Je demeurais circonspect devant cette accablante sentence dénuée de beaucoup d’encouragements et avec un peu d’acharnement avait mis moins de quarante-huit heures pour atteindre Modane. Aujourd’hui, en ces mêmes lieux, montant dans les derniers gravillons du col de Dormillouse, je songe avec fierté teintée d’un peu de mépris à ce personnage hors normes, car ce matin encore j’étais au col de la vallée Etroite, « juste au dessus » de Modane !!!   
Guère peu d’animation au col de Dormillouse (2445 m), sans doute le vent violent et glacial qui y règne chasse t-il les téméraires randonneurs en quête de panorama. La vingtaine de minutes d’ascension qui sépare ce col du col de la Lauze (2530 m), donne à se régaler du spectacle du massif des Ecrins dans le lointain.
Emergeant des plus hautes montagnes, surgissent au dessus des amas minéraux d’immenses dentelles frappées du sceau de l’éternelle immaculation : le Pelvoux (3914 m), l’Aillefroide ou la Barre des Ecrins (4102 m) n’attendent pas longtemps pour que l’on s’extasie devant eux, derniers véritables glaciers visibles avant la mer. Cet immense iceberg posé sous les nuages indique invariablement la direction de Grenoble, telle une boussole en quête de repère familier.  
18°C à 2530 mètres, vent frais, ciel couvert.
De la petite heure et demie nécessaire pour descendre sur la station de Montgenèvre, seule la partie haute, en vallon d’alpage mérite un intérêt appréciable. Bien vite on se retrouve à dégringoler le long des pistes de ski ennuyeuses de longueur et monotonie sur d’interminables voies pavées de cailloux blancs.
Très prisée des transalpins, Montgenèvre (1849 m) ne saurait déroger à sa réputation. La route actuelle ouverte par Napoléon, amène au pied de l’immense obélisque lui rendant hommage. Seul col des Alpes ouvert en permanence l’hiver, Montgenèvre, station frontalière jouit d’équipements et de capacités hôtelières modernes et importantes. Les chapelets de camions à vouloir passer le col ne sont pas oubliés hélas. 
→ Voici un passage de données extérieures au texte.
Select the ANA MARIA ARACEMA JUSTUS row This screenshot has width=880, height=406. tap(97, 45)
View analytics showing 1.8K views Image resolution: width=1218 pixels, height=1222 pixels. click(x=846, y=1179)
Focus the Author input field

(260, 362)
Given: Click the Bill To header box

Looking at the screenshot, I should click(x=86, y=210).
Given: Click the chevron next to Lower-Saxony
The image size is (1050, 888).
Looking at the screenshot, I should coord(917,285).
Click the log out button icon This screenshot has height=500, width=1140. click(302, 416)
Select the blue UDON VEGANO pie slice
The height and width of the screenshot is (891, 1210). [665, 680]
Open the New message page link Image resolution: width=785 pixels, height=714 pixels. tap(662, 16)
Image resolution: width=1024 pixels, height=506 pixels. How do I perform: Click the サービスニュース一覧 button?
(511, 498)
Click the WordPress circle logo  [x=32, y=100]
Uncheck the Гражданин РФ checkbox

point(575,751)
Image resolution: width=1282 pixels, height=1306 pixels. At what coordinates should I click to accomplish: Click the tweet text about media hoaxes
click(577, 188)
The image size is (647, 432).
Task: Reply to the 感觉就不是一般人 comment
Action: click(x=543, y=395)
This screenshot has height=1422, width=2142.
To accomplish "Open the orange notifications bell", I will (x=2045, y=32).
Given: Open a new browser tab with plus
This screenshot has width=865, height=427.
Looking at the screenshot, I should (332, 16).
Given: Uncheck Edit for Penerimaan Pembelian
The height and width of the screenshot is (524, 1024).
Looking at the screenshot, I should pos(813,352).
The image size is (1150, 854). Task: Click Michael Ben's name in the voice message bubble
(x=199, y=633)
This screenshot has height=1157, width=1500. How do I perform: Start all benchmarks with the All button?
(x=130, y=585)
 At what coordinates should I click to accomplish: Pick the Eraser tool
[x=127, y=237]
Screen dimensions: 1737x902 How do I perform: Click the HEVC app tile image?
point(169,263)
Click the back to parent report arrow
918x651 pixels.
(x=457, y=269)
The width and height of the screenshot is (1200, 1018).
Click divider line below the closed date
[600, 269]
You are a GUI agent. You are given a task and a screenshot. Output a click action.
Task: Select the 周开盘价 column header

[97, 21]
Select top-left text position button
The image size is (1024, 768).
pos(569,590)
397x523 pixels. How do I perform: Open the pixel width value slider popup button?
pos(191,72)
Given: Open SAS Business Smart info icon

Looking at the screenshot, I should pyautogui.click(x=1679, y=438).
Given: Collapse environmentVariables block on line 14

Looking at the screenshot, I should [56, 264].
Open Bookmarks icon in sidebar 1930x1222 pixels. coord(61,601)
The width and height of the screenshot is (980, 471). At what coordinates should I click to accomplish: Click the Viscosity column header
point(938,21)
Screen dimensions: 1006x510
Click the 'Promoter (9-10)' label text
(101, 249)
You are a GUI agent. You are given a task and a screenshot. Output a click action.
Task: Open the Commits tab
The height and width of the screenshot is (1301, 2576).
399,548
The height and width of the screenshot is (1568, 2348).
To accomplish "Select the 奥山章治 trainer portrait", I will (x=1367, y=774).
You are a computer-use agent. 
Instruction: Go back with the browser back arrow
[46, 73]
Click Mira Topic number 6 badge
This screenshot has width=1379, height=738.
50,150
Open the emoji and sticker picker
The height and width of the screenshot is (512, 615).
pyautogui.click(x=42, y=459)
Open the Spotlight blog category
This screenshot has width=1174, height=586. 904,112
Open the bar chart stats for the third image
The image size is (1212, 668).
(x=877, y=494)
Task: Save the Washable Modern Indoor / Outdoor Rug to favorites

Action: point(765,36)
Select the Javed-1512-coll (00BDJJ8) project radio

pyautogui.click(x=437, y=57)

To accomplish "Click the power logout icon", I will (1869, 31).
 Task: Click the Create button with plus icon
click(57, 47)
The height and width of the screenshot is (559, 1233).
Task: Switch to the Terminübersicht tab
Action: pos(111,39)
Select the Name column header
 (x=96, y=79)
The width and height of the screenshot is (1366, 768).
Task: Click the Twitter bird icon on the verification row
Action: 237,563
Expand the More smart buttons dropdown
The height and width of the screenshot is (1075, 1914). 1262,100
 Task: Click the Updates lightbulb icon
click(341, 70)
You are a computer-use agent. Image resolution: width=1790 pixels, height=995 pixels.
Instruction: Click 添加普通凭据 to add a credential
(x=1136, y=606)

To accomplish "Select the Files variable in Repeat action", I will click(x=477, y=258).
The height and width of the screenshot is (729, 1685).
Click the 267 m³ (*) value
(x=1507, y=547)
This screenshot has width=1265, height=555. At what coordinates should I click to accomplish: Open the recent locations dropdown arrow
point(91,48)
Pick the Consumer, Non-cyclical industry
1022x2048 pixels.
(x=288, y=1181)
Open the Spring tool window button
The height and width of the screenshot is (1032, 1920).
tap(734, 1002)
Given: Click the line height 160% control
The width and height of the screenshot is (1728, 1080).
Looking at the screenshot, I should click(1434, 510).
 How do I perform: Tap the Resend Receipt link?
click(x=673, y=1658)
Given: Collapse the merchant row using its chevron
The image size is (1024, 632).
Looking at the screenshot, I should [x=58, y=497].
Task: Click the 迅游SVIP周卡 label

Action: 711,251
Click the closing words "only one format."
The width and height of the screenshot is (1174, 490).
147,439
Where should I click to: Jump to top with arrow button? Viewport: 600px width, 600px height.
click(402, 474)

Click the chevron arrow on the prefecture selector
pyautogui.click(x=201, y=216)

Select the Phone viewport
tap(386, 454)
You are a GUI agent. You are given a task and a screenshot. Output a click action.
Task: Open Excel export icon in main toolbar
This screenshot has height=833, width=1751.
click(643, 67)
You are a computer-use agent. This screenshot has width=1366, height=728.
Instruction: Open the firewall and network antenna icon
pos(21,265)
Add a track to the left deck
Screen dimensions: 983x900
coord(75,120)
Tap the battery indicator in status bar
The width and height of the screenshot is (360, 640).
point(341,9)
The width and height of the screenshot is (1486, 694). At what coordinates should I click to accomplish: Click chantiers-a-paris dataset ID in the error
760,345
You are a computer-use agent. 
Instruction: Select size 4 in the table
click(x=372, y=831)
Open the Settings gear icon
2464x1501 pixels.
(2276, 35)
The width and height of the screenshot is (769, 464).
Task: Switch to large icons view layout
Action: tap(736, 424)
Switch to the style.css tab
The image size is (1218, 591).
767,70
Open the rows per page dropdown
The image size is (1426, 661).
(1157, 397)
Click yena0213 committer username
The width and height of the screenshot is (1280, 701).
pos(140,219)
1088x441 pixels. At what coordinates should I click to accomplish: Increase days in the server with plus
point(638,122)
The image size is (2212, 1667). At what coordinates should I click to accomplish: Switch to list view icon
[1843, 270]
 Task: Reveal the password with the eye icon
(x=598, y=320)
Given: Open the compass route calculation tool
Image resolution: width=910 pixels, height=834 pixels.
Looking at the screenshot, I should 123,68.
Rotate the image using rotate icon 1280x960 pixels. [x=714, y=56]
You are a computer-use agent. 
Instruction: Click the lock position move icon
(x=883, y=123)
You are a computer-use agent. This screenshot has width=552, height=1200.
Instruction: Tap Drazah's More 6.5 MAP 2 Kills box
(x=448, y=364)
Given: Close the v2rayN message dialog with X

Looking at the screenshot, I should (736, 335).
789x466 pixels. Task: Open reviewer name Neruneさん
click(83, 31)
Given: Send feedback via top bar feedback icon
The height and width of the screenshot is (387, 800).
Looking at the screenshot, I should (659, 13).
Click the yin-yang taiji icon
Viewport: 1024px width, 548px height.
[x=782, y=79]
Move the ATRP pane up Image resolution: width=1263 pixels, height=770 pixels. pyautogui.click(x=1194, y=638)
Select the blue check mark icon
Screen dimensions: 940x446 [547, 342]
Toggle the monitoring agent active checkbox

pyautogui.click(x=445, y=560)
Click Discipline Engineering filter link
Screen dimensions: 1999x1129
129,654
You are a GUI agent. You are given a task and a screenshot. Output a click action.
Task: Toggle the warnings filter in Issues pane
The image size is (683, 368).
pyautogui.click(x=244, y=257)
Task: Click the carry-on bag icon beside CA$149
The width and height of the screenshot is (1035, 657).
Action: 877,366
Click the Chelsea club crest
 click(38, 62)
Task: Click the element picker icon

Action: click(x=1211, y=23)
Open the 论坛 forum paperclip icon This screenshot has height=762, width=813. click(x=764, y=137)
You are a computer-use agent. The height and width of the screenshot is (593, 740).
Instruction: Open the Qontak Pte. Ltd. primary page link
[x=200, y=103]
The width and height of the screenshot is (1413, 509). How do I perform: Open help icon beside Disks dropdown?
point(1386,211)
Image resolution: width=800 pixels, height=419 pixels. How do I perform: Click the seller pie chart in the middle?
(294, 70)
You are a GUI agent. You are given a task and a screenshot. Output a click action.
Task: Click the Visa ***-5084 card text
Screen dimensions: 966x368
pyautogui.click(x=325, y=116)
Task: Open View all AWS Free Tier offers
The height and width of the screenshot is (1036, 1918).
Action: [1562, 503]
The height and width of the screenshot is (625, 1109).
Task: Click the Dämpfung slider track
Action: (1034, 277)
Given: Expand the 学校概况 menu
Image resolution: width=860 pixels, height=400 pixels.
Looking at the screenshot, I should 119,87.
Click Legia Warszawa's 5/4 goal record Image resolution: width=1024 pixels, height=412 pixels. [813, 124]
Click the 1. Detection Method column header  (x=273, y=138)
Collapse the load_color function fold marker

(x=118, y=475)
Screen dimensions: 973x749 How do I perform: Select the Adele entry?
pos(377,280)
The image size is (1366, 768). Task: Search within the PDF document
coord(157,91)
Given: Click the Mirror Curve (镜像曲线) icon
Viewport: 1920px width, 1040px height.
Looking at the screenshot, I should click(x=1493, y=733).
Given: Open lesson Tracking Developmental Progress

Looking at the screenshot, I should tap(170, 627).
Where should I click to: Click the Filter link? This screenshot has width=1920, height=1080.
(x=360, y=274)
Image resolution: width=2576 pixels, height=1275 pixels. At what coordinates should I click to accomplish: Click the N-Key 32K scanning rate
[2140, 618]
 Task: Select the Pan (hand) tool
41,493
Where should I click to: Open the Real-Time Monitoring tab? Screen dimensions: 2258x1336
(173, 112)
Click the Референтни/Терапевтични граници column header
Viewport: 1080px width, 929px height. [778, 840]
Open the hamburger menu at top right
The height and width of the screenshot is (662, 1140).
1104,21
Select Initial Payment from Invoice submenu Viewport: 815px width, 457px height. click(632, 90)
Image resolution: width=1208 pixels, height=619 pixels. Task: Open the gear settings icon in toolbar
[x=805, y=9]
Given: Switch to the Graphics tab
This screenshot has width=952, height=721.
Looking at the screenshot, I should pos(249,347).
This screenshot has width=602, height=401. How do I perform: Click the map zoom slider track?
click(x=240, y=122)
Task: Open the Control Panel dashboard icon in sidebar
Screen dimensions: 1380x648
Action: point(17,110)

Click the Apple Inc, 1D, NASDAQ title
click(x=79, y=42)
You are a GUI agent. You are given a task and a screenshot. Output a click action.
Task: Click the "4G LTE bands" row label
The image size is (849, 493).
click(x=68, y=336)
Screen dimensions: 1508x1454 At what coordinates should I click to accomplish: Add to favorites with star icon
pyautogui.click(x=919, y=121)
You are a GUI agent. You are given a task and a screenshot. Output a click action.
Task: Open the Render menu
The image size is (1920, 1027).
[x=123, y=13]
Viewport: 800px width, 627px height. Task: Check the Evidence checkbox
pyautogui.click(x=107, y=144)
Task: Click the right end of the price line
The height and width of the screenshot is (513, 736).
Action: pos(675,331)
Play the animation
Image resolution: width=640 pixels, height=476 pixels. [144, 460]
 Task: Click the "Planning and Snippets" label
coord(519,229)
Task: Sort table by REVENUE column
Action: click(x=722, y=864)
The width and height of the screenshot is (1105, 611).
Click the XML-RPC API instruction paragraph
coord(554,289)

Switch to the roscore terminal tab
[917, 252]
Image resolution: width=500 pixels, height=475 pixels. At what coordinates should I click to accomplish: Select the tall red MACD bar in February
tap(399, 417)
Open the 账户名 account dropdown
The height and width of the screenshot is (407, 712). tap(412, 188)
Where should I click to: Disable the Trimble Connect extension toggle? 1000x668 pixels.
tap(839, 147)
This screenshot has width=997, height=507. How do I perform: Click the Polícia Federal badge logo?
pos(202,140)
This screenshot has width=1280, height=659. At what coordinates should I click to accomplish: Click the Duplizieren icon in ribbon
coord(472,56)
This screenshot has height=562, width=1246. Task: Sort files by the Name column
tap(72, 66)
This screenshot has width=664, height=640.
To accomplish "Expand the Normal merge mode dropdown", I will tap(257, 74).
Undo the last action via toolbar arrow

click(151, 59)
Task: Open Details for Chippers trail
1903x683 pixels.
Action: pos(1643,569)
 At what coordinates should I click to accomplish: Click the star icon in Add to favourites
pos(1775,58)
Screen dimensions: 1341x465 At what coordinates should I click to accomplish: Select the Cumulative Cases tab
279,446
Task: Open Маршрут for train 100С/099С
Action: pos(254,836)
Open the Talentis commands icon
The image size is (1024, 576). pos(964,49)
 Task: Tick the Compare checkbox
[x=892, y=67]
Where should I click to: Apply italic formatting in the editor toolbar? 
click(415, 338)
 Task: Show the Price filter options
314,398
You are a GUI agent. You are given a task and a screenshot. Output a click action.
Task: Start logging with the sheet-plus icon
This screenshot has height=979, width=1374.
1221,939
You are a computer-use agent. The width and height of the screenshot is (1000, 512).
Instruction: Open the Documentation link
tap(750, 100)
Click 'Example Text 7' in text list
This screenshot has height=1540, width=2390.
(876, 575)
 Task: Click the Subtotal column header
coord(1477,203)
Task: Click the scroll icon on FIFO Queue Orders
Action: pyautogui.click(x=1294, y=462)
Prochaine étape : Briançon.
On apprend de ses erreurs. De fait, le randonneur prochain fera sans doute comme moi, lira précisément la carte et évitera pour un temps le « nouveau » tracé du GR qui sillonne loin dans le bois de Sestrières sur les pistes de ski de fond et rallonge de plusieurs inutiles kilomètres. Il préfèrera certainement passer par l’ancien tracé : à savoir descendre la route N94 jusqu’à hauteur de la station d’épuration et descendre sagement en vue de la route, en sous-bois tranquille. Gain estimé ? Une heure et demie. A la jonction avec une piste carrossable rejoignant le GR, une succulente aire de bivouac vous tend les bras. Plane, à l’herbe moelleuse, abritée de taillis et de pins, vous trouverez là endroit idéal pour passer la nuit, en vue plongeante du hameau des Alberts. Briançon est encore à plus d’une heure trente.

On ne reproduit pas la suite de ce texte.